The entrances to two nuclear sites were blocked, and some infrastructure was destroyed or damaged, but the majority of the facilities, which are deep underground, escaped the blasts.
According to unidentified sources, the strike set Iran back “a few months, tops,” and any resumption of its nuclear program may be determined by how long it takes the country to dig out and restore.
According to CBS, some of Iran’s enriched uranium stockpile was transferred before the strikes.
The US Massive Ordnance Penetrator bomb, weighing 30,000 pounds (14,000 kilogrammes), was supposed to be the sole weapon capable of destroying Iran’s underground enrichment facilities.
Tehran has always stated that its nuclear project is for peaceful purposes.
In the hours following Saturday’s strikes, Gen.
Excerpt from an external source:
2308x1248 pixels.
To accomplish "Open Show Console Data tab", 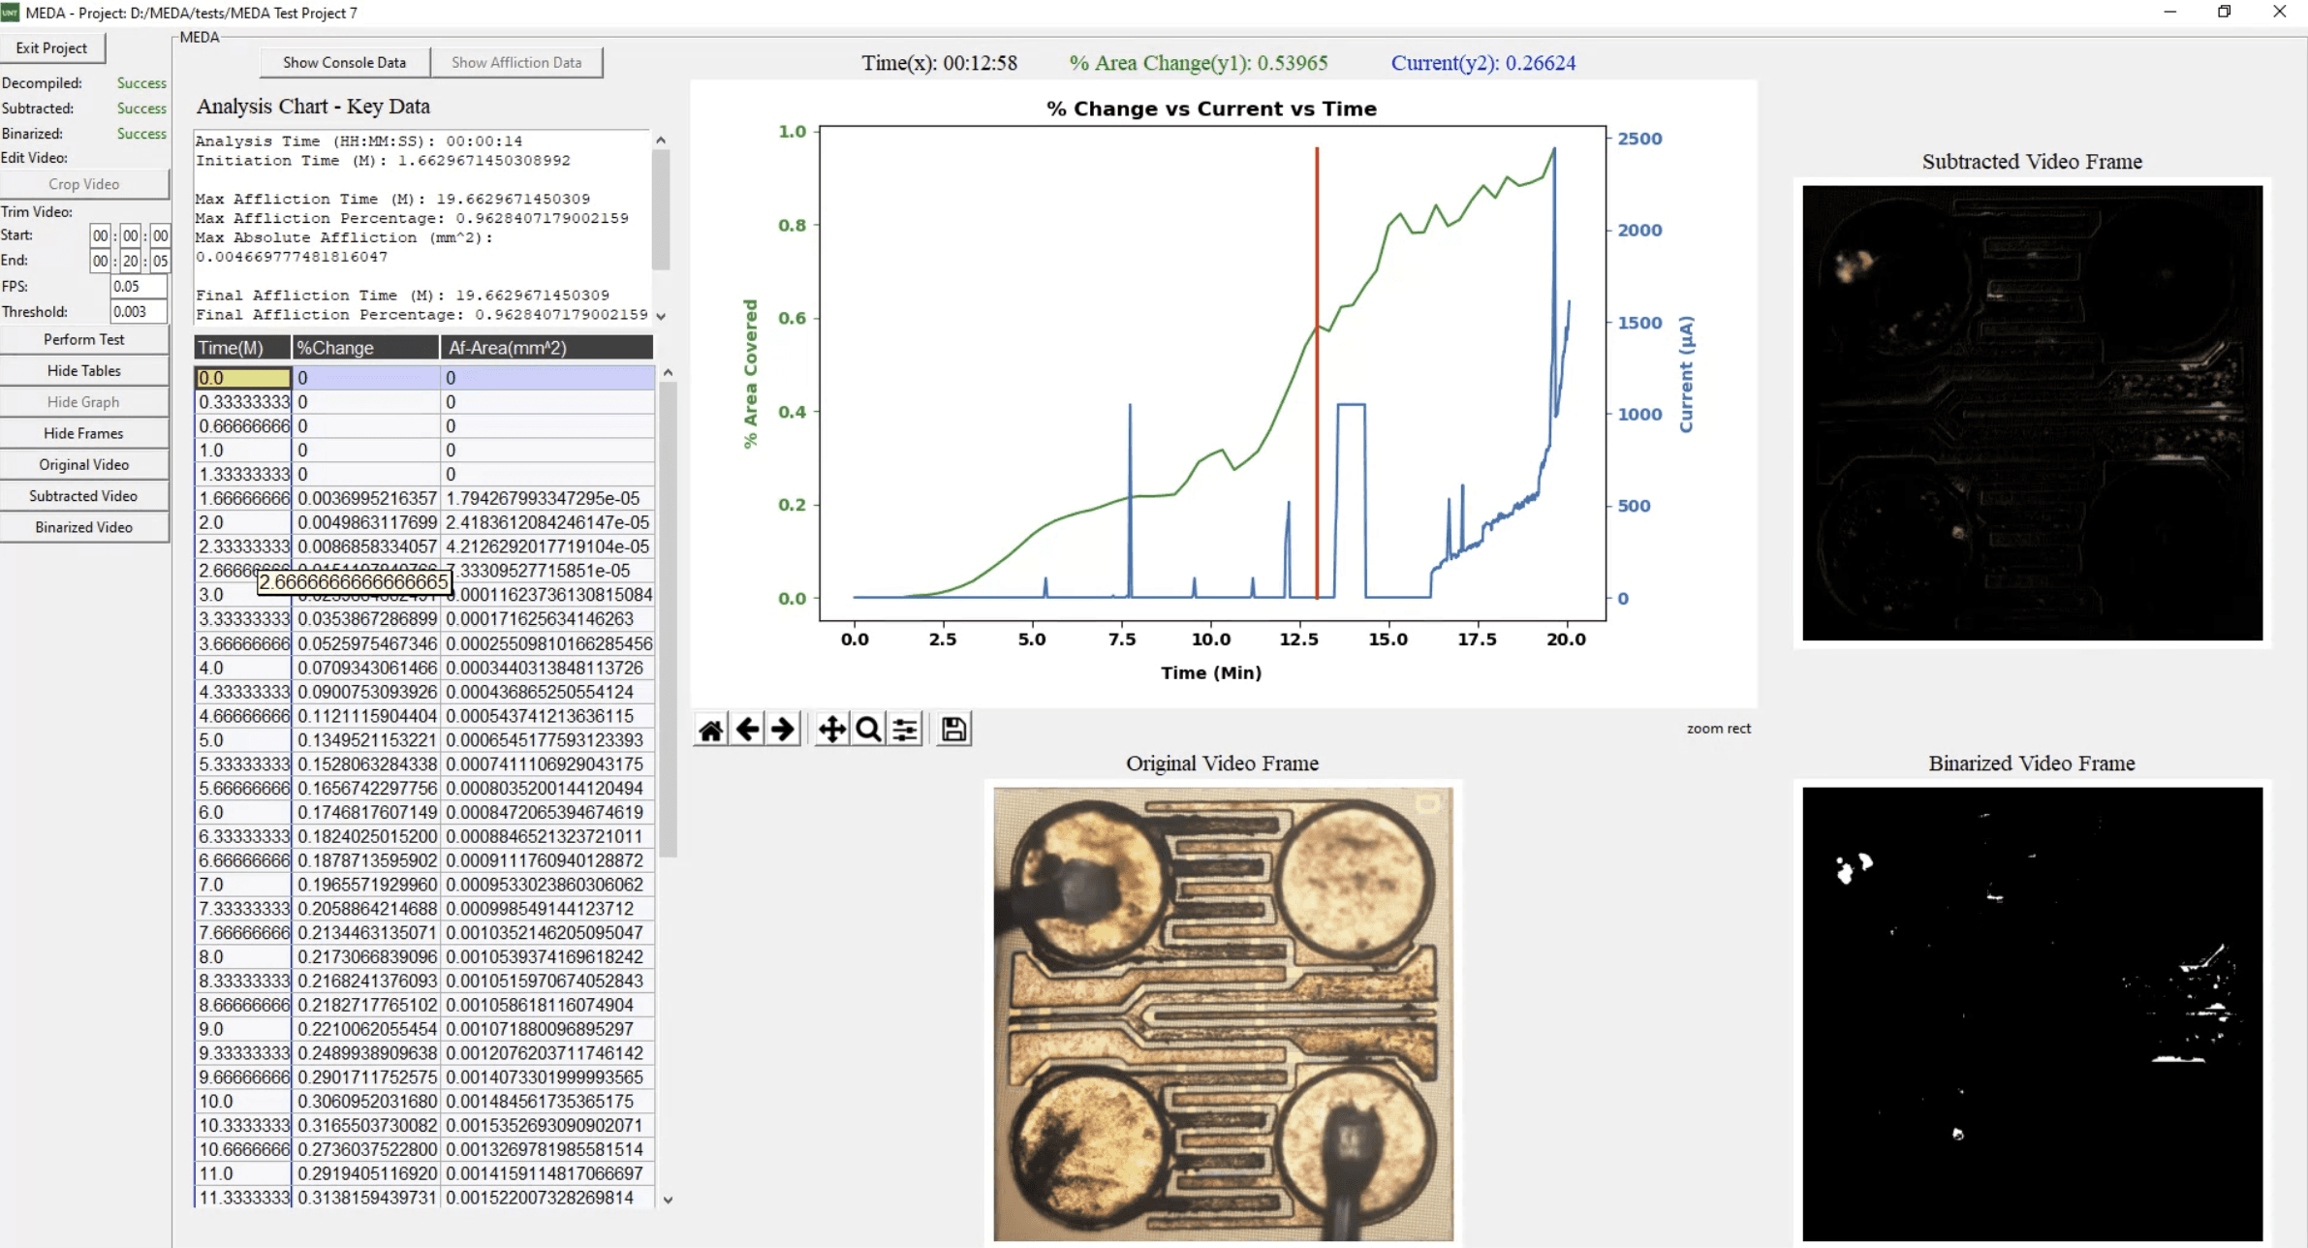I will point(344,62).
Dan Caine, chairman of the Joint Chiefs of Staff, warned reporters that it would take time to analyse the installations’ damage.
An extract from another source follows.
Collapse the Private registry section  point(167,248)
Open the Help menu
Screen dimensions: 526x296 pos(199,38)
However, he said that “all three sites sustained extremely severe damage and destruction”. Satellite images showed six fresh craters clustered around two entry points at the Fordo nuclear sites, as well as grey dust and debris.
The photographs, however, do not reveal how much damage the locations incurred below the surface.
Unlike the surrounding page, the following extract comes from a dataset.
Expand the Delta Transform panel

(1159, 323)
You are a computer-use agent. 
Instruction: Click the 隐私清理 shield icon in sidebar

Hassan Abedini, Iran’s public broadcaster’s deputy political director, stated the three locations targeted by the US had been evacuated a “while ago” and that Iran “didn’t suffer a major blow because the materials had already been taken out”.
US officials, on the other hand, praised the mission as a success, as did Israeli officials.
In a statement on Tuesday, Defence Secretary Pete Hegseth stated that “based on everything we have seen – and I’ve seen it all – our bombing campaign obliterated Iran’s ability to create nuclear weapons”.
“Anyone who says the bombs were not devastating is just trying to undermine the president and the successful mission,” Hegseth said.
US Congressman Brad Sherman, a Democratic member of the House Foreign Affairs Committee, told the BBC that the Trump administration was using ambiguous terminology to announce victory, even though it is still unclear what the bombing campaign accomplished.
He said that the government has not stated if the strikes destroyed Iran’s ability to weaponise uranium or its uranium-enriching centrifuges or decreased its stockpile, which he said was sufficient to make nine nuclear bombs.
“When they say obliterate the programme, they’re not even saying whether it’s obliterated the centrifuges and the ability to create uranium in the future or whether it is obliterating the stockpile,” Sherman told the BBC.
“All indications, including Vice-President Vance’s statement, indicate that we don’t think we got the stockpile,” he said, noting images that show trucks going to one of the facilities days before the strikes.”
Israeli Prime Minister Benjamin Netanyahu stated on Tuesday that since hostilities with Iran began on June 13, Israel has been effective in limiting Iran’s nuclear goals and destroying its missile arsenal.
“We have removed two immediate existential threats to us – the threat of nuclear annihilation and the threat of annihilation by 20,000 ballistic missiles,” Netanyahu said in video remarks issued by his office.
According to Saudi news station Al Hadath, which cited an unknown Israeli source, Israel believes the majority of Iran’s enriched uranium is buried beneath the rubble.
David Albright, president of the Institute for Science and International Security and an expert in secret nuclear weapons research, stated that the damage Iran sustained as a result of the US attacks will require “significant time, investment, and energy” to repair its nuclear program.
In a post on X, Albright stated that Iran is “under intense scrutiny and observation from the United States and Israel,” and that if it attempts to rebuild, it faces future strikes.
Iran replied to the US bombings on Monday, launching a missile attack on Qatar’s Al-Udeid Air Base, which houses thousands of US personnel.
The attack was mostly intercepted, with no casualties or injuries reported.
Since Iran’s reprisal, Trump and Qatari mediators have arranged an Iran-Israel ceasefire.